Parrot witness wouldn’t fly in an Australian court
African Grey parrot witnesses violent crime
The parrot witnessed it all. Glenna and her husband Martin were having a real barney in their Michigan home. Screaming and shouting, things thrown, the works. Finally, gunshots.
When police arrived, they found Martin dead in a pool of blood, shot five times. Glenna lay wounded. Police thought the couple were the victims of a violent break-in.
Parrot witness re-enacts murder scene and reveals victim’s last words
Martin’s ex-wife Christina took in the couple’s pet African Grey parrot, Bud. She was staggered the next day to hear Bud squawk the entire deadly crime. She taped the squawks and police listened as the parrot witness revealed whodunit.
Bud squawked clearly in two different voices, one male and one female, mimicked the sounds of things smashing, and finally a man’s voice screaming: “Don’t f…..g shoot!”
Michigan police told Glenna they had a witness they were prepared to have testify in court, and played her the tape of Bud the parrot squawking Martin’s last words.
Glenna immediately confessed, and was convicted of murder. The 2017 case is possibly the closest ever to an animal acting as a witness in court. (See YouTube, Parrot Was Key ‘Witness’ in Murder Trial as Woman Is Convicted of Killing Husband.)
Dogs summoned as witnesses in murder trials in France
In 2008 a French court had a dog called Scooby in the witness box during a preliminary hearing to see if it would bark at a suspect in a murder case. The dog barked furiously, but wasn’t used in the trial. (See Scooby the dog makes legal history after appearing in court as a witness in a murder case.)
In 2014 another French judge, perhaps seeking his own burst of publicity, had a Labrador called Tango come into the witness stand to see if he could testify against the suspected murderer of his master.
The judge ordered the suspect to threaten the dog with a bat, with the idea being that Tango’s reactions could be used to identify or rule out the suspect.
In a nod to scientific methodology, a second dog named Norman, of the same age and breed as Tango, was brought in to serve as the “control group”.

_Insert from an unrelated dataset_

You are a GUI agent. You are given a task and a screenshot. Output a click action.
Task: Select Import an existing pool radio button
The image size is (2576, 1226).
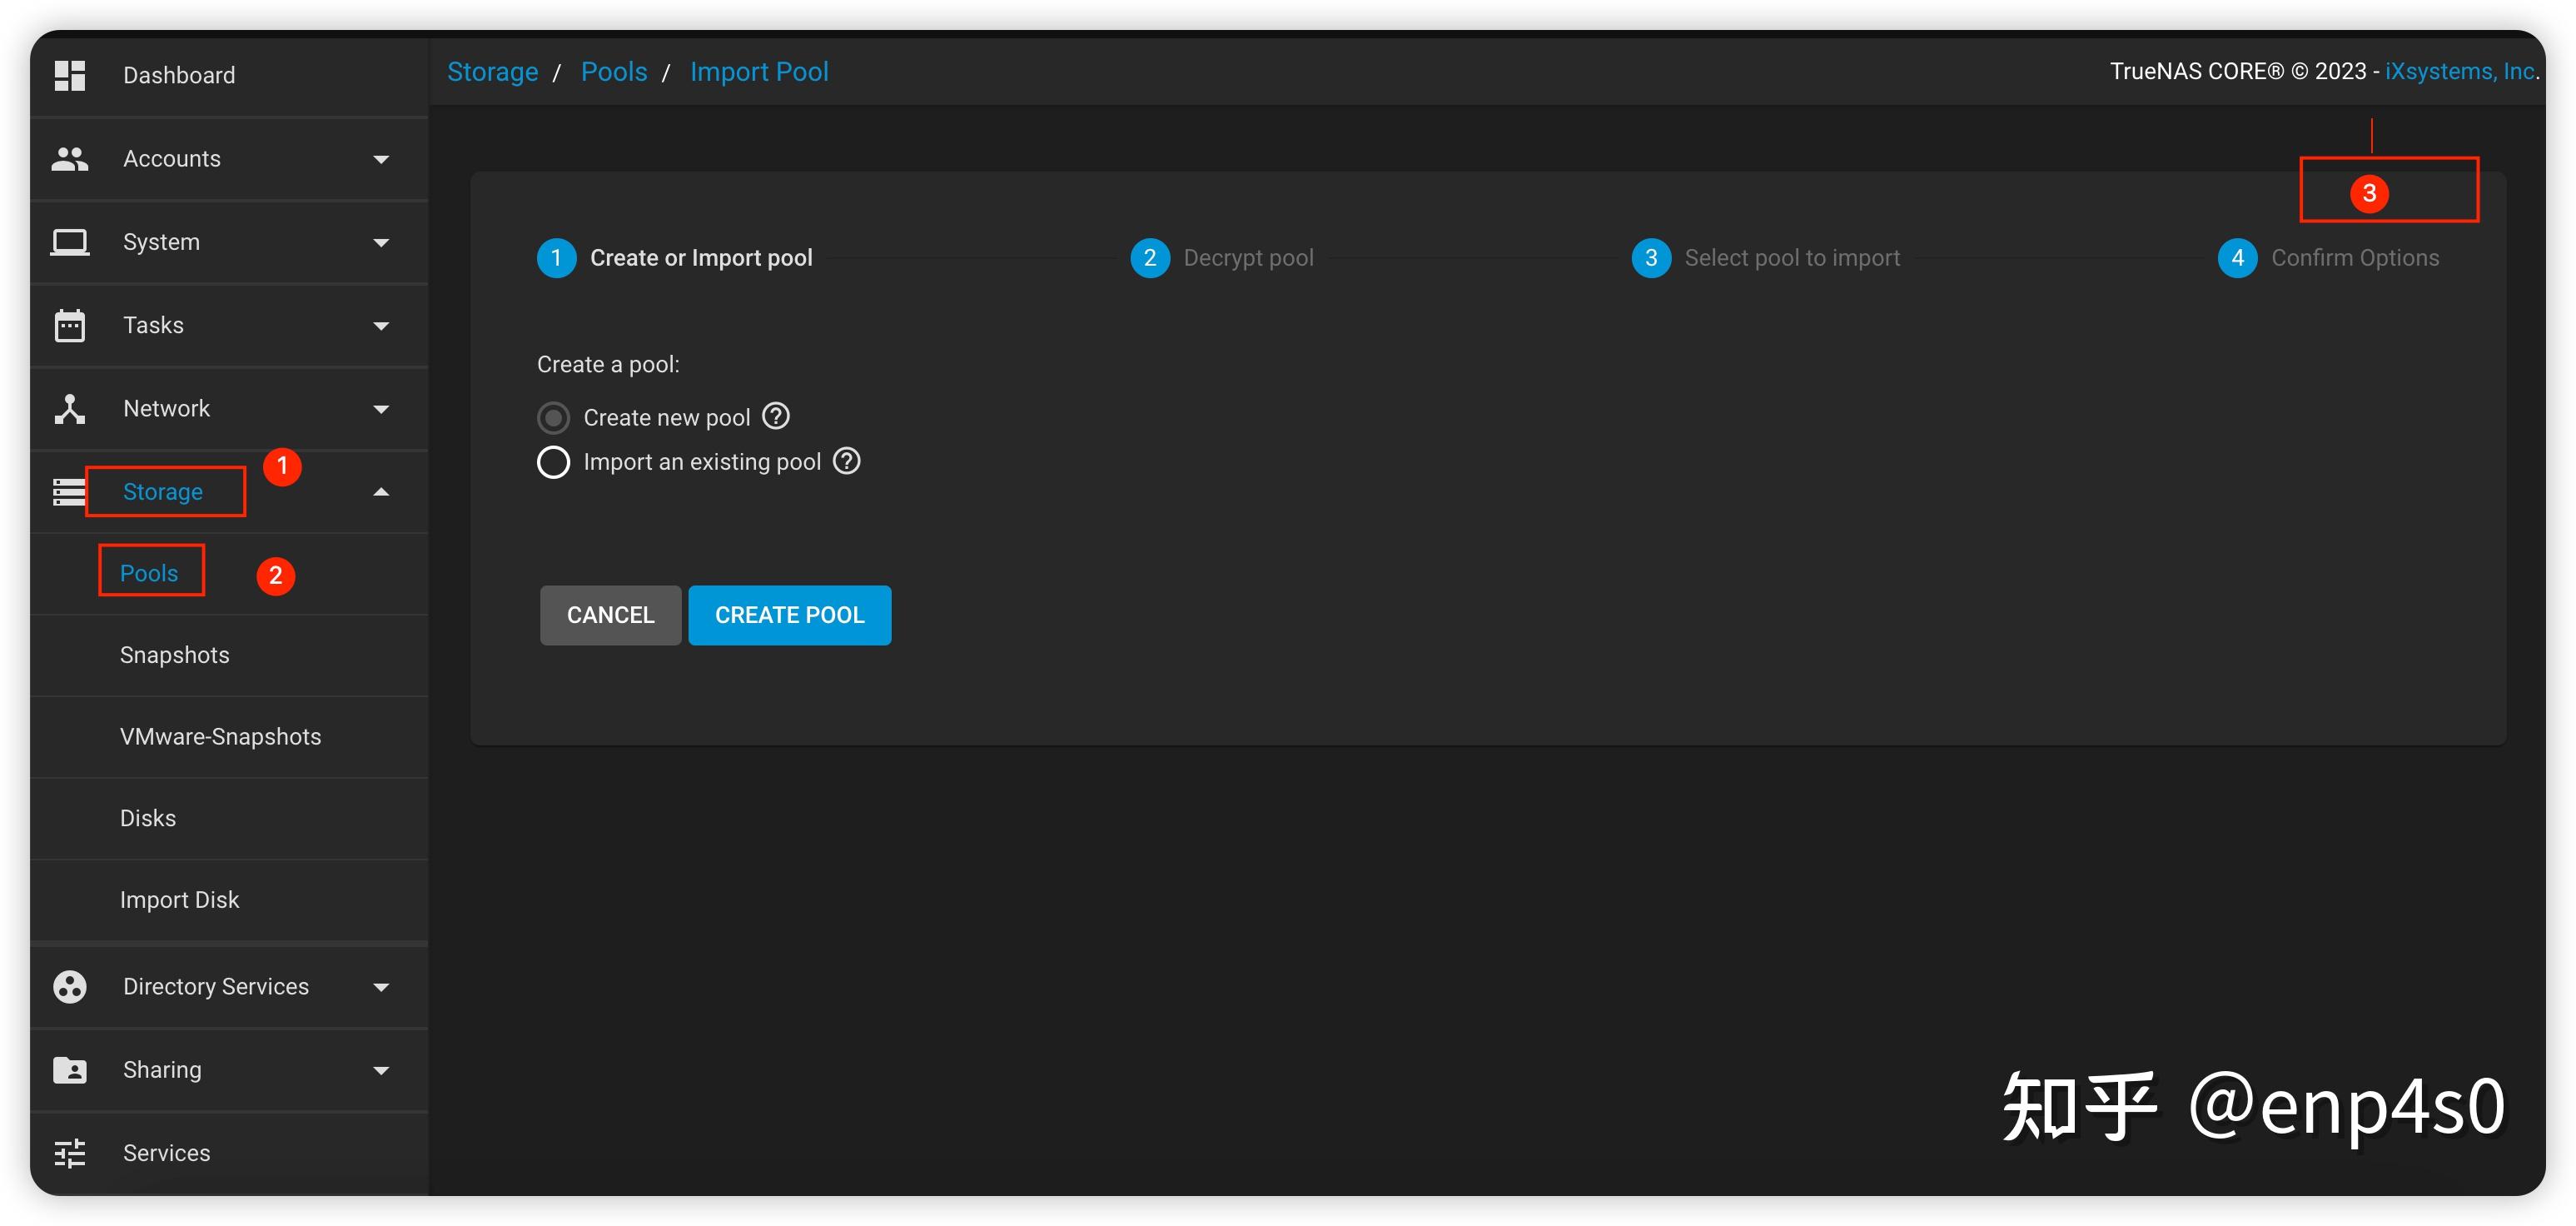click(x=553, y=462)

However, neither Norman nor Tango demonstrated any interest in the suspect brandishing the bat, or in any other aspect of the court proceedings. (See French court summons dogs as witnesses in a murder trial.)
Animal or bird cannot be a witness in an Australian court
African Grey parrots have an uncanny ability to remember and recite entire scenes, particularly if they witness traumatic events. Certainly, Bud’s squawk helped police get a confession out of Glenna.
But I’ve never heard of a parrot or any animal being seriously used in any court in the world as a witness to a crime.
It would certainly be impossible in Australia. How could you cross examine them? Under the Commonwealth Evidence Act 1995, witnesses have to take an oath, be competent to give evidence, understand questions and understand the obligation to give truthful evidence.
Even if a dog barks or growls at a suspect, how could you be certain it is doing so because that person is the perpetrator? The dog might just not like them.
Recognition of animals as sentient beings deserving compassion
Under existing law, animals under the control of humans are property.
In 2019, the ACT became the first jurisdiction in Australia to amend its animal welfare laws to recognise that animals are “sentient beings”, noting that animals can subjectively feel and perceive the world around them. (See Animal Welfare Legislation Amendment Act 2019.)
The ACT law says animals have “intrinsic value and deserve to be treated with compassion” and people have a duty to “care for the physical and mental welfare of animals”.
As any dog owner knows, myself included, that is declaring the bleeding obvious.
However, it doesn’t mean animals are legally the same as humans, nor does it mean animals can testify in court. But it is a step towards recognising in law that animals have emotions, and aren’t simply inanimate property.